For 12 hours, the CEO’s dashboard showed a flat line. The Engineering team didn't react because our monitoring board was entirely green. Airflow said we were fine. The business said we were blind.

The Paradigm Shift: Tasks vs. Assets

We migrated to Dagster because it flips the mental model of orchestration.

Airflow is Task-Based: "Do this, then do that."
Dagster is Asset-Based: "Ensure this table exists, is fresh, and matches these checks."

This sounds like a semantic nuance, but it fundamentally changes how you architect your platform.

The Code Comparison

In Airflow, you define imperative steps. You are essentially writing a distributed shell script in Python.

python

# The Airflow Way: Imperative & Blind
with DAG("update_financials", schedule="@daily") as dag:
    
    # We hope this creates the table we need...
    run_dbt = BashOperator(
        task_id="run_dbt_models",
        bash_command="dbt run --select gold_revenue"
    )
 
    # We hope the previous task actually updated the data...
    notify_slack = PythonOperator(
        task_id="notify_team",
        python_callable=send_alert
    )
 
    run_dbt >> notify_slack

Notice the disconnect? The notify_slack task relies on run_dbt finishing, but it has zero awareness of what run_dbt actually produced. It assumes success based on an exit code.

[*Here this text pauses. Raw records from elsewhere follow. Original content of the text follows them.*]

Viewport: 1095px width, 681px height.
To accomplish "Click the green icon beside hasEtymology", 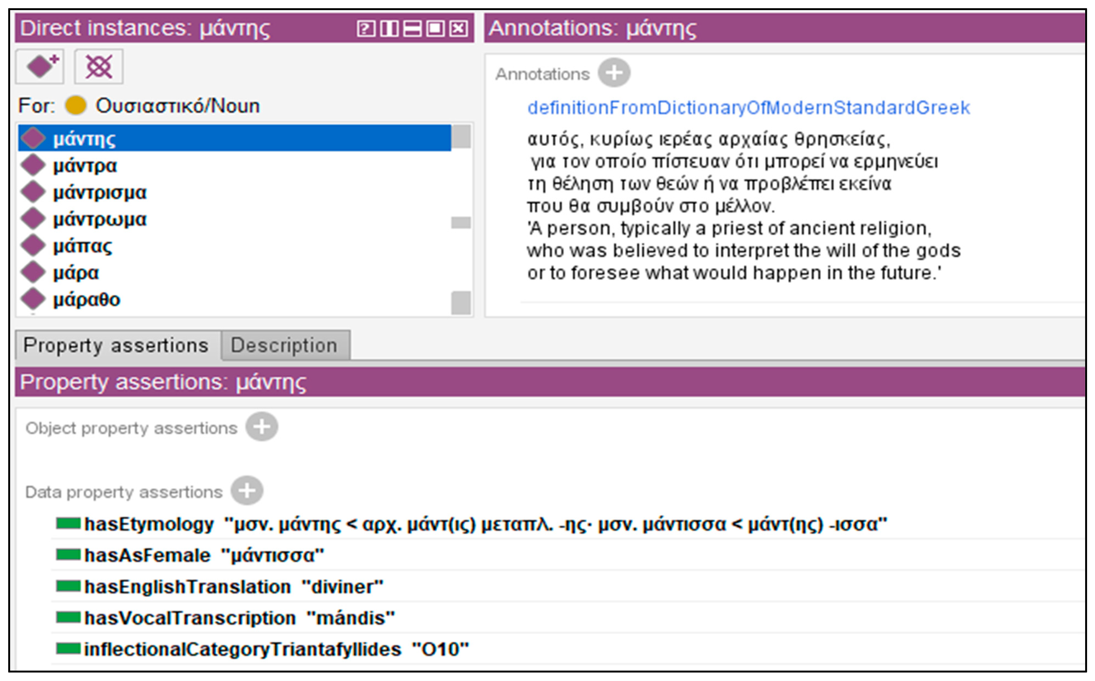I will click(x=68, y=523).
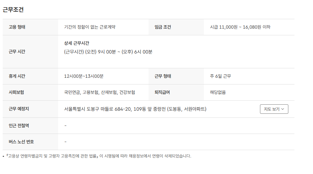Image resolution: width=313 pixels, height=174 pixels.
Task: Click the 근무조건 section heading
Action: click(13, 10)
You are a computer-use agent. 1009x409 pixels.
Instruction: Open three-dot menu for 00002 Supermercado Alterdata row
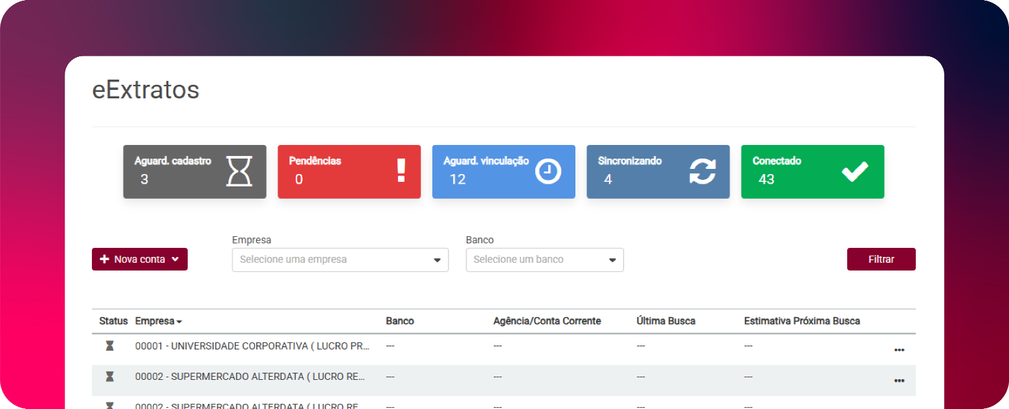(x=898, y=381)
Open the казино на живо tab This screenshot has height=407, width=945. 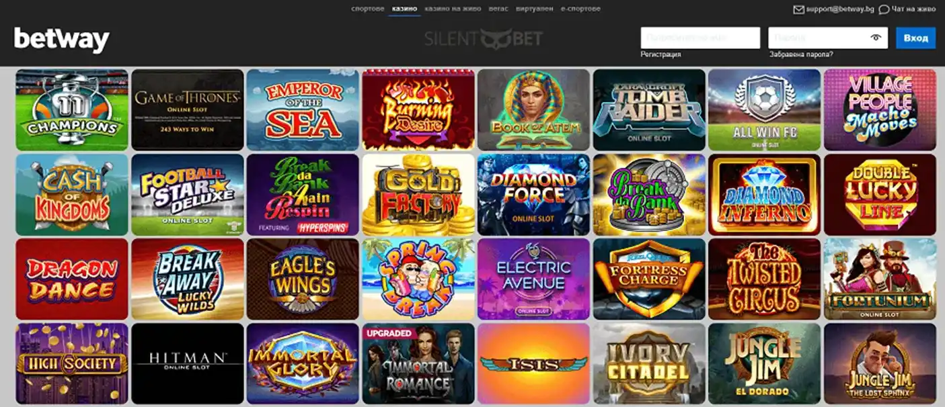453,9
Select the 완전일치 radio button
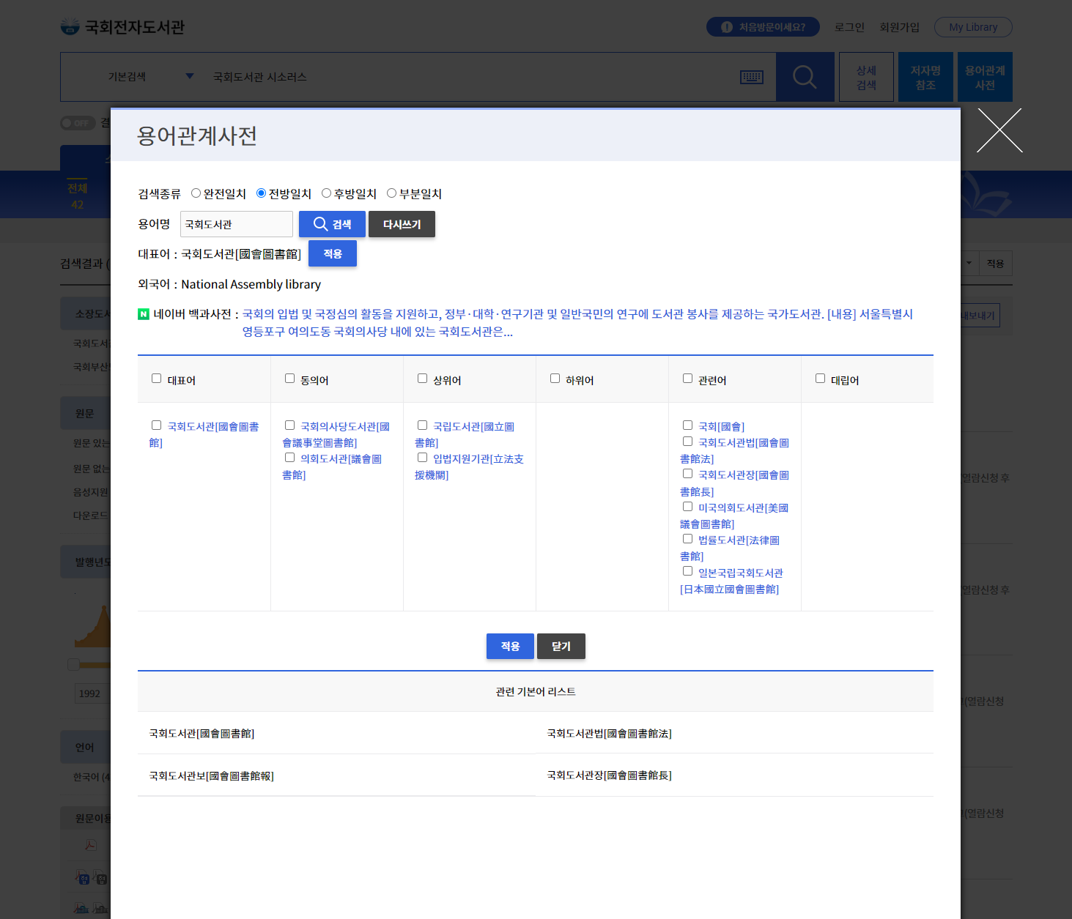Viewport: 1072px width, 919px height. click(196, 193)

In Dagster, you define the declarative end state using Software-Defined Assets (SDAs).

python

# The Dagster Way: Declarative & Aware
import pandas as pd
from dagster import asset, Output, MetadataValue, AssetIn
 
@asset(
    # The asset explicitly declares its dependency on upstream data
    ins={"silver_transactions": AssetIn(key="silver_transactions")}
)
def gold_revenue(context, silver_transactions: pd.DataFrame):
    # Logic to transform the data
    df = compute_revenue_logic(silver_transactions)
    
    # We don't just return data; we return context.
    return Output(
        value=df, 
        metadata={
            "row_count": len(df),
            "preview": MetadataValue.md(df.head().to_markdown()),
            "last_updated": MetadataValue.float(pd.Timestamp.now().timestamp())
        }
    )

In this world, the graph builds itself based on data dependencies, not task strings. If silver_transactions is missing, gold_revenue won't even attempt to run.

Crucially, this makes the data state visible as metadata and makes it possible for the orchestrator to actually inspect the data. Unlike Airflow, which flies blind, Dagster allows us to add a simple guardrail: if the row count == 0, raise an exception and alert the team.

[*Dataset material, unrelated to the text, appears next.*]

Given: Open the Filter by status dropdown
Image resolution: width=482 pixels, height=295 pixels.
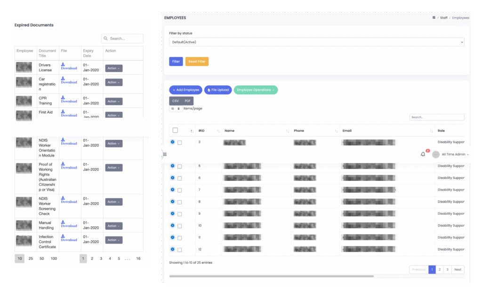Looking at the screenshot, I should [316, 42].
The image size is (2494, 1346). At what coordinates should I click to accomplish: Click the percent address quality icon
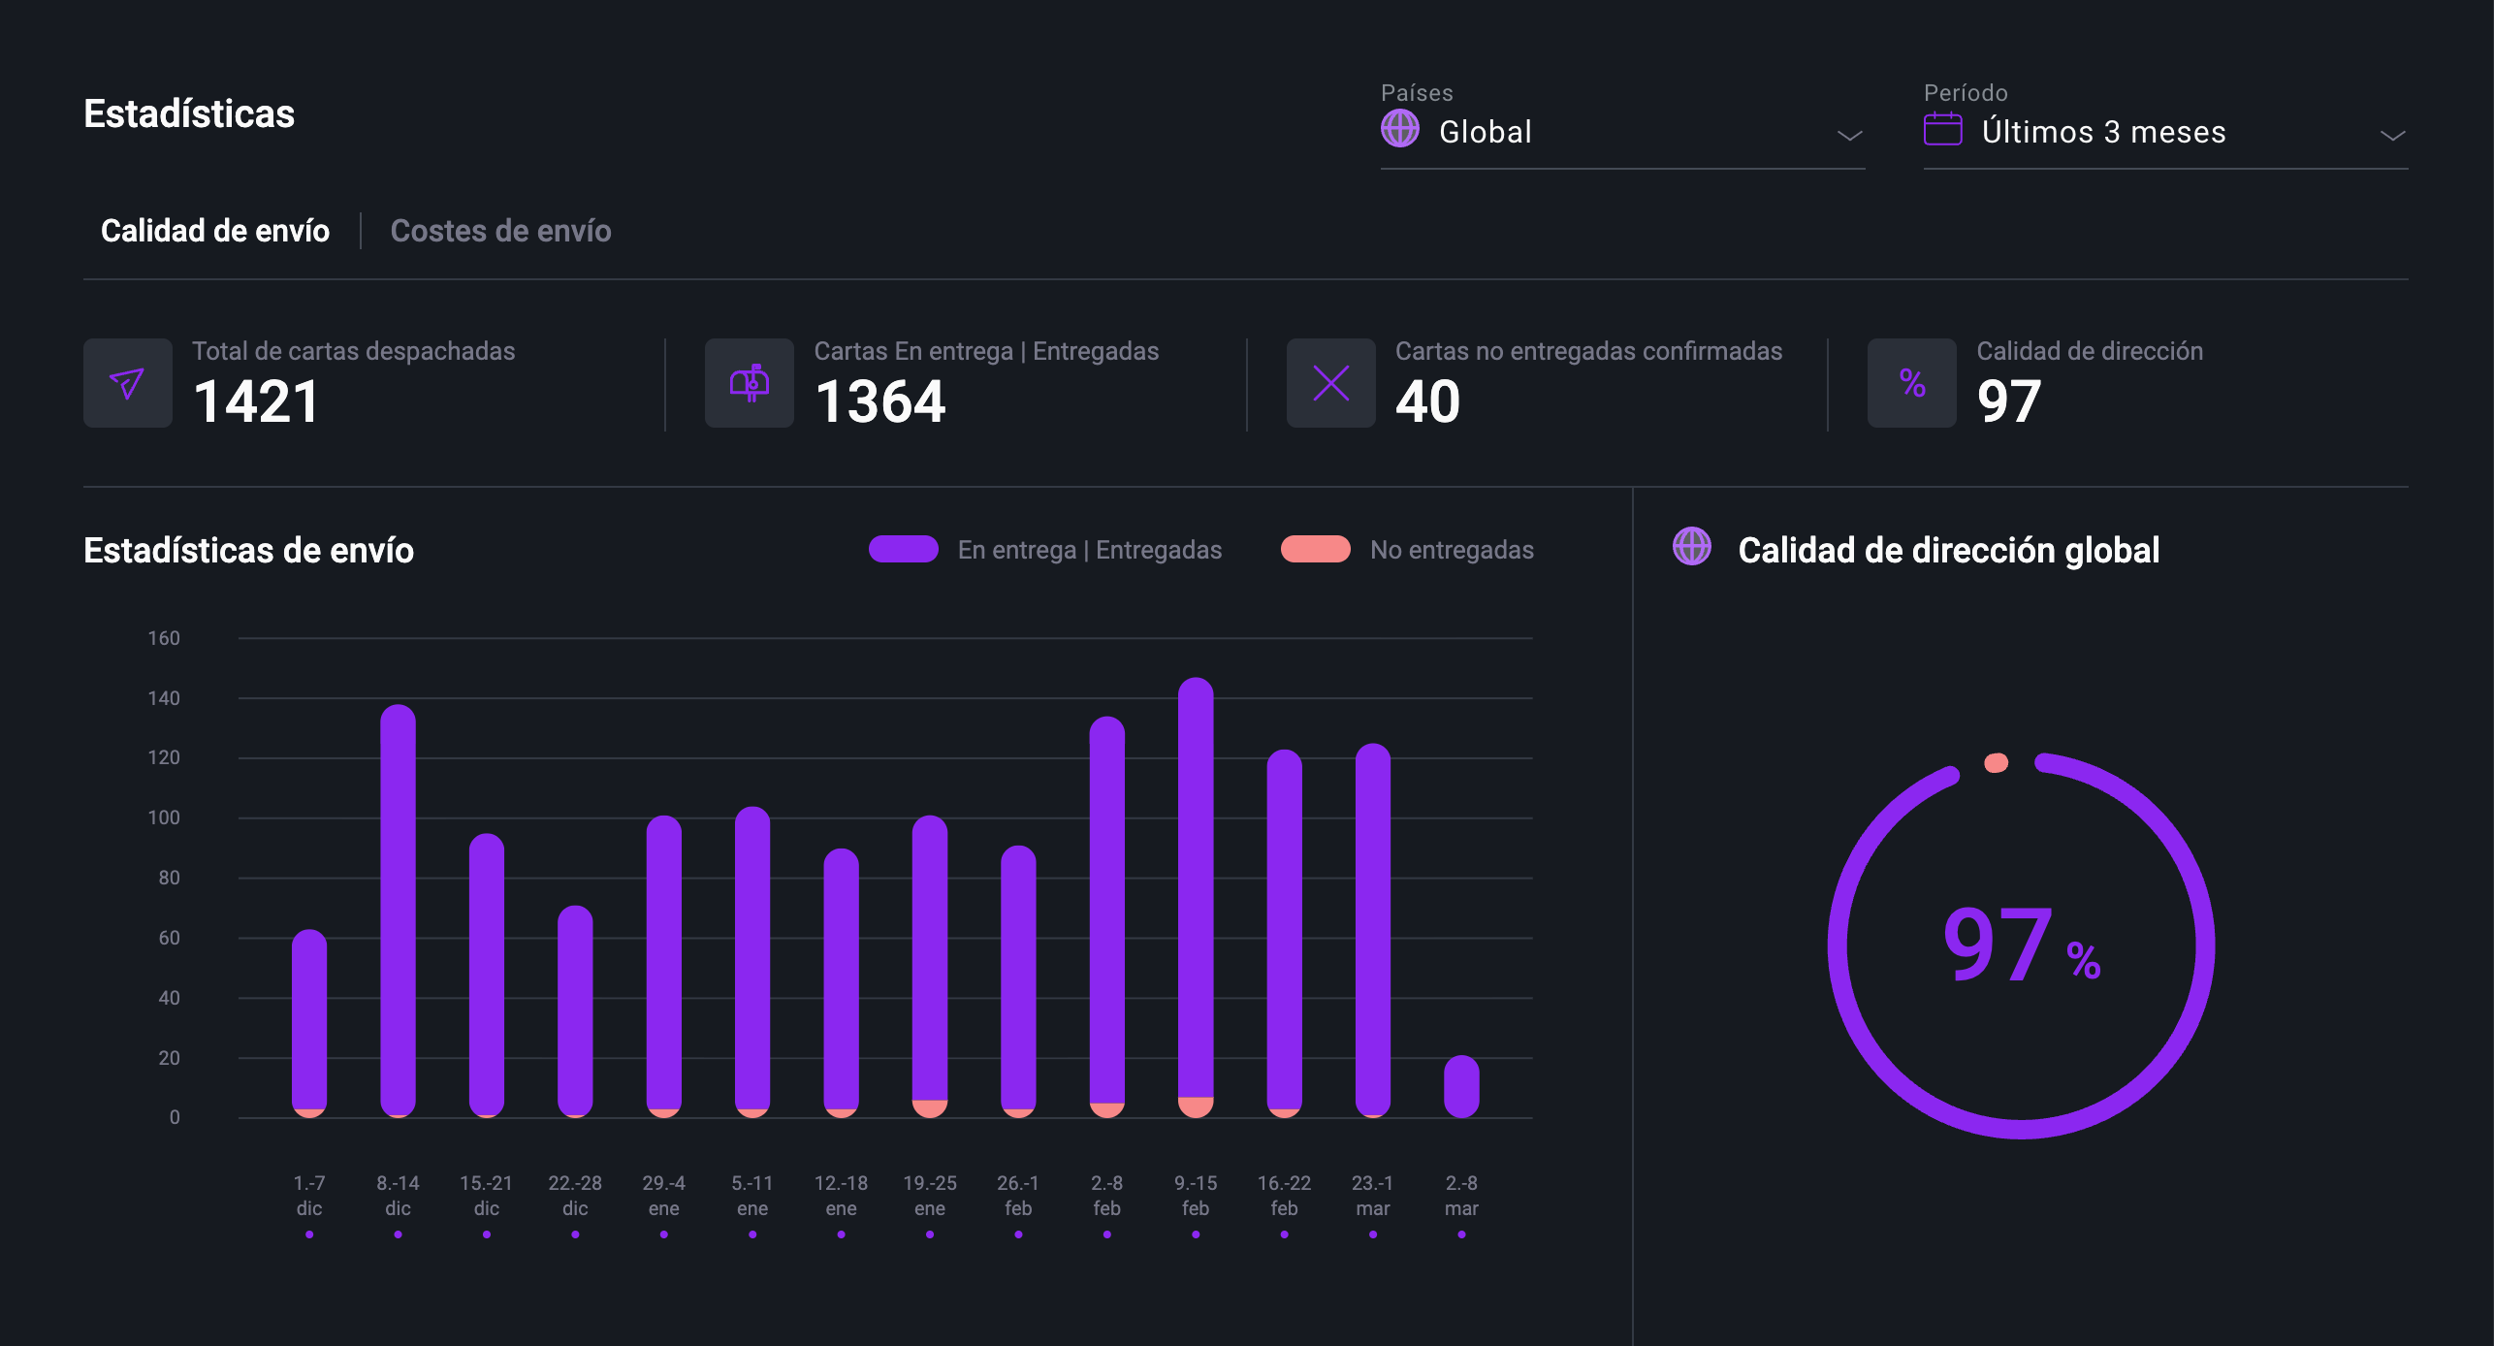[1911, 383]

As a result, the pipeline fails explicitly, catching the issue before the empty data ever reaches the dashboard and alerting the stakeholders about the same in the interim.

This functionality enables the data engineers like us, to attach Asset Checks to the data, with simple rules enforcing the required guardrails.

Eliminating "Zombie Data"

The biggest hidden cost in legacy data stacks is Zombie Data: tables that are updated daily, consuming compute credits, but are read sparringly or in some cases, by absolutely no one.

In Airflow, determining if a DAG is useful is an archaeological dig. You see a DAG named update_marketing_v2, and you're too scared to turn it off because you don't know who consumes the output.

Dagster solves this with its Global Lineage Graph.

Because every asset declares its inputs and outputs, we can trace the lineage from a raw JSON file in S3 all the way to a specific Streamlit dashboard. If we see an asset in the middle of the graph that has no downstream children, we know instantly: Delete it.

The Verdict

Airflow is essentially a sophisticated cron scheduler. It is excellent for operational tasks—sending emails, triggering backups, or spinning up servers.

But for Data Engineering? You shouldn't be managing tasks. You should be managing data.

By switching to Dagster, we stopped asking "Did the job run?" and started asking "Is the data fresh?" The difference is the only thing that matters.